Fairlight fairlite at fairlite.com
Thu Dec 9 11:19:27 PST 2004


At Thu, Dec 09, 2004 at 09:33:07AM -0500 or thereabouts, 
suspect lists at harris-home.com was observed uttering:
> Ok let me clarify. I'm not expecting anything magical here. Just a file
> transfer. ;)

Heh...you're dealing with a spec that has one RFC that was loosely adopted
by the browser authors.  :)

> The SSL server that I am transfering to is a bank server (outside of my
> control). By default they would prefer to accept the transfer via HTTPS
> and their CGI script. I was hoping for a way to script a POST operation to
> get the file there.

It's possible.

> I'm going to have to jump through some hoops to get the Secure FTP or SSH
> to work for me on their end. I'd rather avoid this if I can find a simple
> way to POST the file via HTTPS.

Understood.

> I tried WGET and realized that they call it GET for a reason. If there is
> such a thing as WPUT that will run secure on SCO that might solve my
> problem.

WPUT is ftp-only, as I've noted somewhere else in this thread.  I have it,
it's a quirky little beta PoS.  It's okay, but it's more limited in putting
than wget is in getting.

> The RawQuery seems to be a possibility but the specifics of how it's going
> to work seem vague. I'll have to look into this.

Assuming we have concurrent uploads at once, I'll use $$ to make each
unique.

Query file: upquery.$$
upload_fieldname=/path/to/file
[whatever other fields are necessary]

rawquery -M -q upquery.$$ -o upresult.$$ -F upload_fieldname \
     -u https://wherever/someupload.cgi 

That takes the field information from the query file, puts any resultant
page in the result file, and makes sure it treats the field
upload_fieldname as a file to upload, rather than as text contents of a
field.  And it makes sure it uses multipart/form-data (the -M) rather than
x-www-form-urlencoded for the encoding scheme.

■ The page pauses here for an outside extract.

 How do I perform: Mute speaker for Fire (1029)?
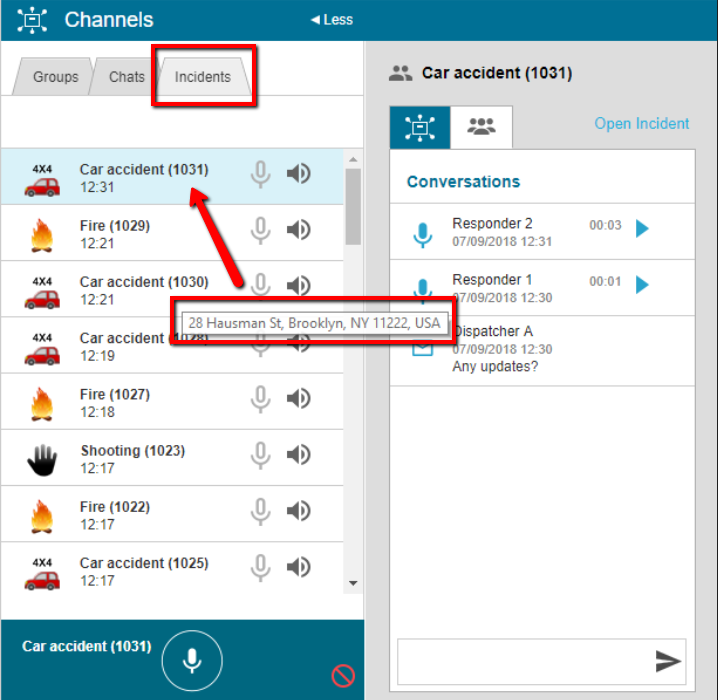click(298, 230)
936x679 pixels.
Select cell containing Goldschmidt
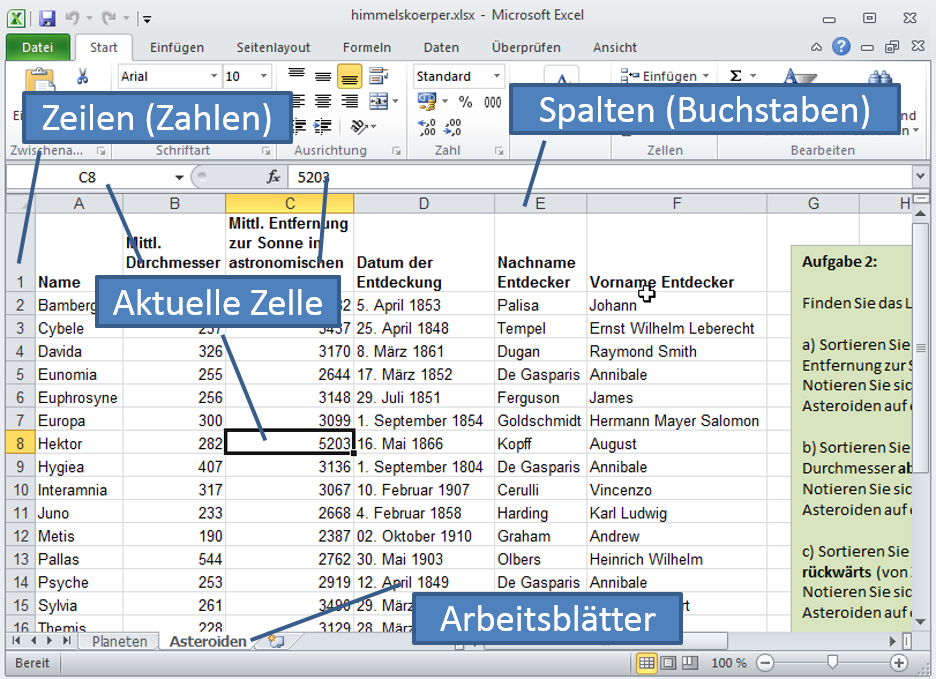click(538, 421)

It's really that simple.  You do have to get Crypt::SSLeay installed
in perl on your machine to use SSL.  If you have SCO 5.0.6, you should
make the necessary updates to get perl 5.8.1 from them, really.  The
earlier versions are much dodgier about XS modules.  Trust me on this. :-/
I've butted heads for hours on things like that, and the 5.8.1 makes it
painless--in fact, I think Crypt::SSLeay comes with their 5.8.1.  If not,
it compiles fine with gcc, as I'm using it on someone's 5.0.6 system.